How insurance works varies significantly, depending on the policy and insurance provider. Regardless, all policies come with four main components that policyholders need to be aware of to ensure that they are getting the right coverage. These are:
Premium: How much they need to pay for coverage.
Policy term: How long the policy lasts.
Policy limit: The maximum amount the policy will pay out for a covered peril.
Deductible: The amount the policyholder needs to pay out of pocket before the policy kicks in.
What is an insurance premium and how is it calculated?
When purchasing an insurance policy, the first step a person needs to take is to apply and get approved. As part of this process, insurers evaluate how much risk they bring – meaning the likelihood that they will make a claim. From this, insurance providers calculate how much policyholders need to pay for coverage. This amount is called the premium.
Several factors come into play when determining premiums:
Auto insurance rates, for instance, factor in the motorist’s age, gender, and driving history, among others.
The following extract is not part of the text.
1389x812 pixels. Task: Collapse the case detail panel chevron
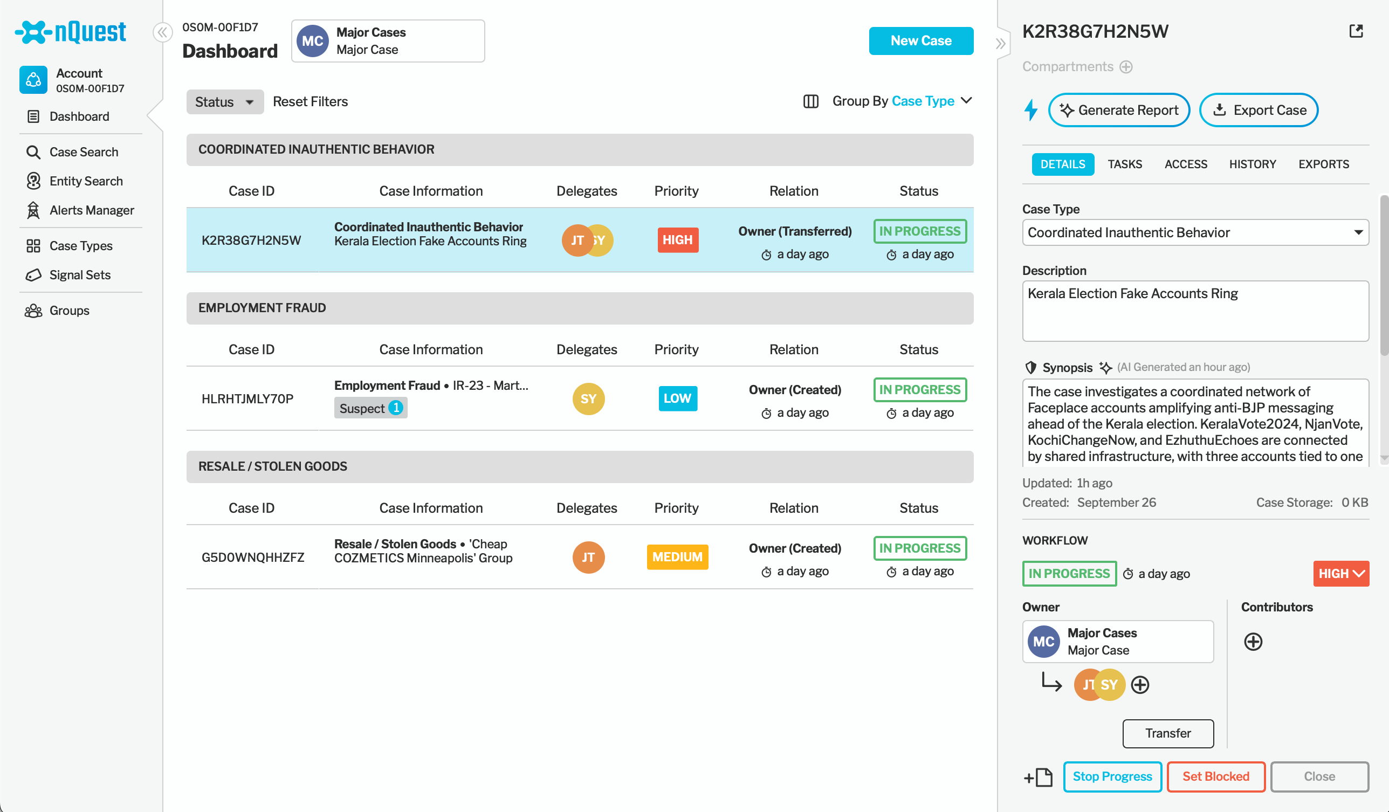pos(1001,44)
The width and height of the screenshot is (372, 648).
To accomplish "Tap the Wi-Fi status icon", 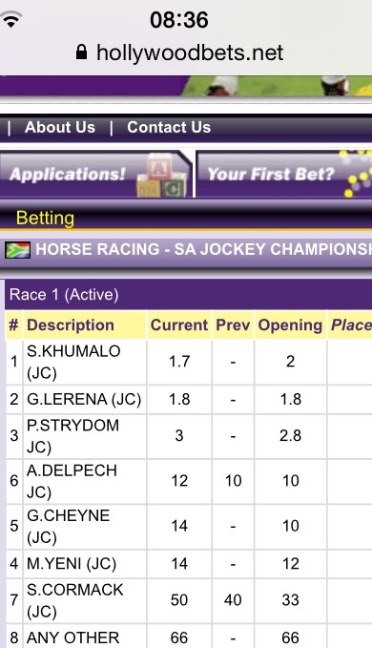I will tap(11, 19).
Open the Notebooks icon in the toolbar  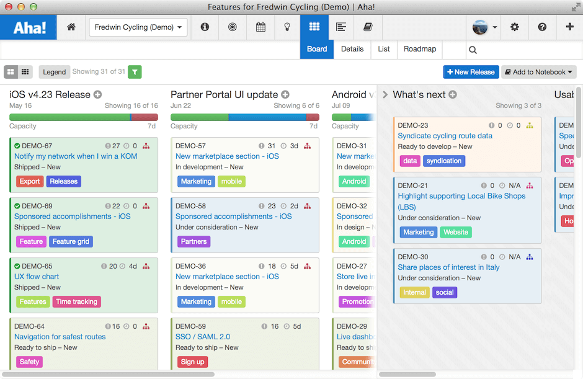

Home insurance premiums may be influenced by weather- and climate-related events in an area such as wildfires, hurricanes, earthquake, and flooding.
Life insurance costs can go up or down, depending on a person’s medical history or smoking status.
Once approved, the policyholder will need to make payments regularly. Insurers often give the insureds the option to pay on a monthly, quarterly, semi-annual, or a yearly basis. It is crucial that they meet regular premium payments as failure to do so may affect their eligibility come renewal time or even void their coverage.